Pour le général de Villiers, le domaine de l’influence constitue un « nouveau champ d’action »

cema-20151127En février 2015, Le Monde et Europe1 révélaient que le Centre interarmées d’actions dans l’environnement (CIAE) avait reçu pour mission d’infiltrer les sites Internet jihadistes en opérant sous fausses identités. Et cela, afin de recueillir des renseignements, de comprendre les mécanismes d’embrigadement, voire d’empêcher les recrutements en « déconstruisant » la propagande de Daesh (État islamique ou EI) ou d’al-Qaïda.

Pour le quotidien du soir, l’armée française renouait ainsi avec des « pratiques ultrasensibles », en soulignant que les « dernières opérations de contre-propagande massive » avaient été « déployées pendant la guerre d’Algérie ».

Seulement, cette information fut démentie par l’État-major des armées. « Ce n’est pas dans notre périmètre » de compétence, assurait alors son porte-parole, le colonel Gilles Jaron, dont les propos furent rapportés, à l’époque, par L’Opinion.
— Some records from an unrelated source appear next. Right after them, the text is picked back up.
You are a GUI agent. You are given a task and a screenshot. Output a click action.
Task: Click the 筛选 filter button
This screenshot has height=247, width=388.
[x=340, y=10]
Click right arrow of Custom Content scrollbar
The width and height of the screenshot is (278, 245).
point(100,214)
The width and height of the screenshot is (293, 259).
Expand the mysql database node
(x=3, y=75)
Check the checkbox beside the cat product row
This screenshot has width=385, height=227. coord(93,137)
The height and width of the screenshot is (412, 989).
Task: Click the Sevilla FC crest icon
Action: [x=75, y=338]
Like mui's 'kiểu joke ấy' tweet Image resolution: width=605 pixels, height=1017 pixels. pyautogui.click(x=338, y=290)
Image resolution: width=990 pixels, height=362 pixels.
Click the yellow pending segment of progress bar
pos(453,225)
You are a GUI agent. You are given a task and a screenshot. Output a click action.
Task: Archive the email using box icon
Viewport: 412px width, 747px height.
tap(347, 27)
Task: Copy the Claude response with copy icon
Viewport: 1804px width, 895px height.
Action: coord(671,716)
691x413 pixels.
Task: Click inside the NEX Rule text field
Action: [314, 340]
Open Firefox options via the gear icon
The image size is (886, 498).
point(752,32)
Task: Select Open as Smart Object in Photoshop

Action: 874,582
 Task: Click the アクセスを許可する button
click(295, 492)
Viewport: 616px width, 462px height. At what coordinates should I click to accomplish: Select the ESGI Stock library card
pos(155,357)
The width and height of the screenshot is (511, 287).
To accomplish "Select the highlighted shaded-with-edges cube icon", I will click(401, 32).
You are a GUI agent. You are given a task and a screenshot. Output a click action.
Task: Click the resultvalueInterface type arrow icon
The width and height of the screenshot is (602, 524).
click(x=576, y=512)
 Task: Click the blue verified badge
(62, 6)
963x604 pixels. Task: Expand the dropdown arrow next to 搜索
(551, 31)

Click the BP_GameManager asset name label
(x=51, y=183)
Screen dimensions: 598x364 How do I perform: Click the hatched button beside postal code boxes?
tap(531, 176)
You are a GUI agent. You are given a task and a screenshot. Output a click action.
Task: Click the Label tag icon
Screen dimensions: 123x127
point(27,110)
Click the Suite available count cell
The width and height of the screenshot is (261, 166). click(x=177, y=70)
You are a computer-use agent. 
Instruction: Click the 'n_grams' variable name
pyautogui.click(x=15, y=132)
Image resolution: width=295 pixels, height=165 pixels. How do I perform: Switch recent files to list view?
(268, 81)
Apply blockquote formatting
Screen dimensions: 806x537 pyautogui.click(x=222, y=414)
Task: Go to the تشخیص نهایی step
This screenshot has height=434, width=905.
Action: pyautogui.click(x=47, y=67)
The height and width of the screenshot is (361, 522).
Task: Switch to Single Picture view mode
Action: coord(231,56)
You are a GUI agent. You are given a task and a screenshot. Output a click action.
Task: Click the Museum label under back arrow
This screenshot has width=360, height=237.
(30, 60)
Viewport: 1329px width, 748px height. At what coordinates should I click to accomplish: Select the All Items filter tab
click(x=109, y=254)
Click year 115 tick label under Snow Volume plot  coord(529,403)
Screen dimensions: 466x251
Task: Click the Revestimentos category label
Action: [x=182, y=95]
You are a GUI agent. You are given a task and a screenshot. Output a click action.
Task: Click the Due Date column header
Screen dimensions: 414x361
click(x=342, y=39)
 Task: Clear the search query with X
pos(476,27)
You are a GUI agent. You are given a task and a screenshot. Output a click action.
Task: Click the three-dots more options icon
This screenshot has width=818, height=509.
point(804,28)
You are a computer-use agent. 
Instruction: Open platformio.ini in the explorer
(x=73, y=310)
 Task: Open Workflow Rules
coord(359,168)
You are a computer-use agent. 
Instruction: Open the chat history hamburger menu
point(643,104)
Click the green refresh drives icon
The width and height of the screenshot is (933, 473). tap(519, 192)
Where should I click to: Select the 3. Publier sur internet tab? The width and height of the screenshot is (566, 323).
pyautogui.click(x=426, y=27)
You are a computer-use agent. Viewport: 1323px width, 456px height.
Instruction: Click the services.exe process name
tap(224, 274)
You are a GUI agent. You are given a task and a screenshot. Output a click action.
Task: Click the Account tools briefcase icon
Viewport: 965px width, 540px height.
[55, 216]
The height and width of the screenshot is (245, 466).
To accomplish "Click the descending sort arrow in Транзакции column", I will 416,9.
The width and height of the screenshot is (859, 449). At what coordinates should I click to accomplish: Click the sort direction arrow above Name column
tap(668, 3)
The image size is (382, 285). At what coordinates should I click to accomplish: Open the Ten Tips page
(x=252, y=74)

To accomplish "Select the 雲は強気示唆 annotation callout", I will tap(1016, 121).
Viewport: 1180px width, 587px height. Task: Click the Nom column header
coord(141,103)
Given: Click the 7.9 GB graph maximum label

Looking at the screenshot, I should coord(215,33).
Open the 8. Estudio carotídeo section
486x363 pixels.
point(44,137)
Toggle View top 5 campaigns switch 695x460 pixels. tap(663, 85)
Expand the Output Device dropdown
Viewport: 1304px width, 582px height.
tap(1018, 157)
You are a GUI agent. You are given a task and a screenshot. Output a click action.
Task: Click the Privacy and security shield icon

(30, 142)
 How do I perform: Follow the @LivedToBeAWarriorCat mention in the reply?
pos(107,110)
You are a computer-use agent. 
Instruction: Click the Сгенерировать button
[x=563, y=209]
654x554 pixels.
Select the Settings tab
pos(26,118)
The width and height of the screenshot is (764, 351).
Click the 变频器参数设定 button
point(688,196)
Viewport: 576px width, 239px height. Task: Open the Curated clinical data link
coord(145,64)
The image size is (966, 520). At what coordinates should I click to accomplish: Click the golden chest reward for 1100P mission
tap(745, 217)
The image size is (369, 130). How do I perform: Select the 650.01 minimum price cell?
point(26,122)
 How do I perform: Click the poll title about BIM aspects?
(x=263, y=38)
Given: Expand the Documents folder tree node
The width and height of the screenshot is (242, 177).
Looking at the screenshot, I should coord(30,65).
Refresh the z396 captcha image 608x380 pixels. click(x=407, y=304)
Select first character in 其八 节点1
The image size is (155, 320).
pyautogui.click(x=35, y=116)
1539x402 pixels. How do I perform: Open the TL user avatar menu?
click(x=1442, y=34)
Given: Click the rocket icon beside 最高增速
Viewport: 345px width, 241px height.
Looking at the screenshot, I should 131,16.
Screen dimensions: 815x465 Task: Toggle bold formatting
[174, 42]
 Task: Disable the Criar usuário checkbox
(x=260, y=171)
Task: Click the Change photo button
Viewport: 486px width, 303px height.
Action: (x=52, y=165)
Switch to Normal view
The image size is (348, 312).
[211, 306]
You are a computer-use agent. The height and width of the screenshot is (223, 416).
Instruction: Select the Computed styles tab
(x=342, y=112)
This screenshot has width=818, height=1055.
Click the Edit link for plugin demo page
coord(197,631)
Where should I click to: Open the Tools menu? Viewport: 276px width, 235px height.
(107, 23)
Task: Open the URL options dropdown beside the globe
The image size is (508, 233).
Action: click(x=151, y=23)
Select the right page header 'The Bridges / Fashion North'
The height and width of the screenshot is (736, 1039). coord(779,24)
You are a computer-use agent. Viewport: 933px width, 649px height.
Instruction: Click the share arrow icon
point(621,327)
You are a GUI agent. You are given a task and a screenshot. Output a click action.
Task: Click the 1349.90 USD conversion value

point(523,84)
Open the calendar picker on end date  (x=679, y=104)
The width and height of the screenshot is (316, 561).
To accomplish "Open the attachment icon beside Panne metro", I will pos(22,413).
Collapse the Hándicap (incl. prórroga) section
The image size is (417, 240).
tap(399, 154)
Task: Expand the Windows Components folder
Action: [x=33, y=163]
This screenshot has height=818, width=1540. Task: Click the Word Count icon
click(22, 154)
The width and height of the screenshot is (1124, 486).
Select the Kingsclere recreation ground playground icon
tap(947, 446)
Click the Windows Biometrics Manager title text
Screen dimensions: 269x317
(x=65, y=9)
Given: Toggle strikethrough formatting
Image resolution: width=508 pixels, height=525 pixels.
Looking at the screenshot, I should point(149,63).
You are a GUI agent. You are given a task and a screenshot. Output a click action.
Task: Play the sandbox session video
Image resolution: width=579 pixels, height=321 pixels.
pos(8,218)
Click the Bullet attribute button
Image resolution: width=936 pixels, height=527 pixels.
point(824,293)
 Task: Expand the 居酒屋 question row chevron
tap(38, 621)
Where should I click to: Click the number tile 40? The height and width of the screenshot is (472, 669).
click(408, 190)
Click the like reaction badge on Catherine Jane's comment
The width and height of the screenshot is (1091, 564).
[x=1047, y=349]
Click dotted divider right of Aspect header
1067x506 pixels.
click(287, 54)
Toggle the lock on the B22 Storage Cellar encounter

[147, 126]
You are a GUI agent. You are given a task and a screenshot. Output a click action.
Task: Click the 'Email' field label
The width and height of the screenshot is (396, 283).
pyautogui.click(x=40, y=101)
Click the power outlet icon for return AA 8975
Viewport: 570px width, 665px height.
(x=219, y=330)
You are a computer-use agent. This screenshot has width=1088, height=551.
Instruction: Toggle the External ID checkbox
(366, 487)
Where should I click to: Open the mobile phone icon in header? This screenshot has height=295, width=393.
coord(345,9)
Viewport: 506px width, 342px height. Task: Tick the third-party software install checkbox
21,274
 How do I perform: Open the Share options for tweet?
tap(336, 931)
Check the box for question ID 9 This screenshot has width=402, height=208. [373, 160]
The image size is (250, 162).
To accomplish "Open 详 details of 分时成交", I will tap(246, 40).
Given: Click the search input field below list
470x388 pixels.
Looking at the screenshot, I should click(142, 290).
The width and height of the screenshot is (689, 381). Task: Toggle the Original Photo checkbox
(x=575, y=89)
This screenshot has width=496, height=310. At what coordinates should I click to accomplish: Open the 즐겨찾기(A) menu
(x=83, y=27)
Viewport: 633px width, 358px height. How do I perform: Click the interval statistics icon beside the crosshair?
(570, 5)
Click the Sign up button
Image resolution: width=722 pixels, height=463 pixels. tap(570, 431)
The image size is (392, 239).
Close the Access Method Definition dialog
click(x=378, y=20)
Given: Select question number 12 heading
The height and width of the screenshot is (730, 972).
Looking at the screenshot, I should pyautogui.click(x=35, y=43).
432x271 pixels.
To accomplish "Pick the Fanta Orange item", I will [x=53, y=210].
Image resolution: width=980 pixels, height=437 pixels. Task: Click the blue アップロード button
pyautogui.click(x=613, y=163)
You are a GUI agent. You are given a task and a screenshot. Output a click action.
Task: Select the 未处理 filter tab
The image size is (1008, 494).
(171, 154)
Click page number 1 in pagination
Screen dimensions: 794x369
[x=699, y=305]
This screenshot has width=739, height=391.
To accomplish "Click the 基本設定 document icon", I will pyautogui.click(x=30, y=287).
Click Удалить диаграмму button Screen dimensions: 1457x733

En réalité, explique Jean-Dominique Merchet, le rôle du CIAE se limiterait à faire de la « veille » et de la « surveillance » de la « jihadosphère ». Les renseignements ainsi obtenus sont ensuite envoyés au commandement opérationnelle de la cyberdéfense, puis au Centre de planification et de commandement des opérations (CPCO). À aucun moment il n’est question de faire de la contre-propagande ou de monter des opérations psychologiques (PSYOPS).

Mais cela va-t-il sans doute changer. Lors d’une allocution prononcée en conclusion du « séminaire de la communauté militaire des opérations », le 12 janvier, le général Pierre de Villiers, le chef d’état-major des armées (CEMA), a évoqué les enjeux et les menaces auxquels les forces françaises doivent faire face.

« L’évolution récente de la situation sécuritaire – et sa dégradation – montre que les menaces émergentes ne se substituent pas aux anciennes : chaque nouvelle menace s’ajoute aux précédentes. Chaque nouveau théâtre s’ajoute aux précédents et maintenant le territoire national fait partie intégrante de ce paysage », a ainsi affirmé le CEMA.

Après avoir rappelé la nécessité de combattre dans les zones en crise, le général de Villiers a estimé, que, aux zones d’intervention géographiques « traditionnelles », il fallait ajouter « deux nouveaux théâtres d’engagement ».

Le premier est donc le territoire national (TN). « Cet engagement contre des terroristes, à l’intérieur de nos frontières, est d’une nature nouvelle par rapport à ce que nous faisions avec Vigipirate : les armées n’agissent plus dans une logique d’appoint ponctuel, mais de celle d’une contribution importante à la protection du TN face à une menace terroriste, durable, militarisée et manœuvrière », a-t-il dit.

Quant au deuxième « nouveau champ d’action », il s’agit de celui de « l’influence et des perceptions ». En clair, de la contre-propagande et des opérations psychologiques.

« De façon plus large, c’est l’ensemble des domaines – dont le cyber espace – qui permet de porter la guerre pour, par et contre l’information. Ce champ de bataille, qui n’est pas lié à une géographie physique, offre de nouvelles possibilités pour la connaissance et l’anticipation, ainsi qu’un champ d’action pour modifier la perception et la volonté de l’adversaire. Il permet par ailleurs de s’attaquer à la disponibilité et à l’intégrité de tous les systèmes et réseaux de fonctionnement des Etats et de leurs armées », a expliqué le général de Villiers.

Et d’ajouter : « N’oublions pas qu’une partie importante des combattants étrangers se recrute sur les réseaux sociaux. Ce fait, ainsi que l’influence des médias sur les opinions publiques, doit nous inciter à mener cette bataille des perceptions. Nous sommes présents sur ces deux fronts de la défense de l’information et de la cyberguerre. »

Pour rappel, le mode opératoire des opérations militaires d’influence (OMI) françaises est décrit dans le document le DIA – 3.10.1 publié en mars 2008 par le Centre interarmées de concepts, de doctrines et d’expérimentations (CICDE). Certaines ont été menées en Afghanistan, avec, par exemple, la création d’une station de radio dont l’objectif était de contrer la propagande des taliban.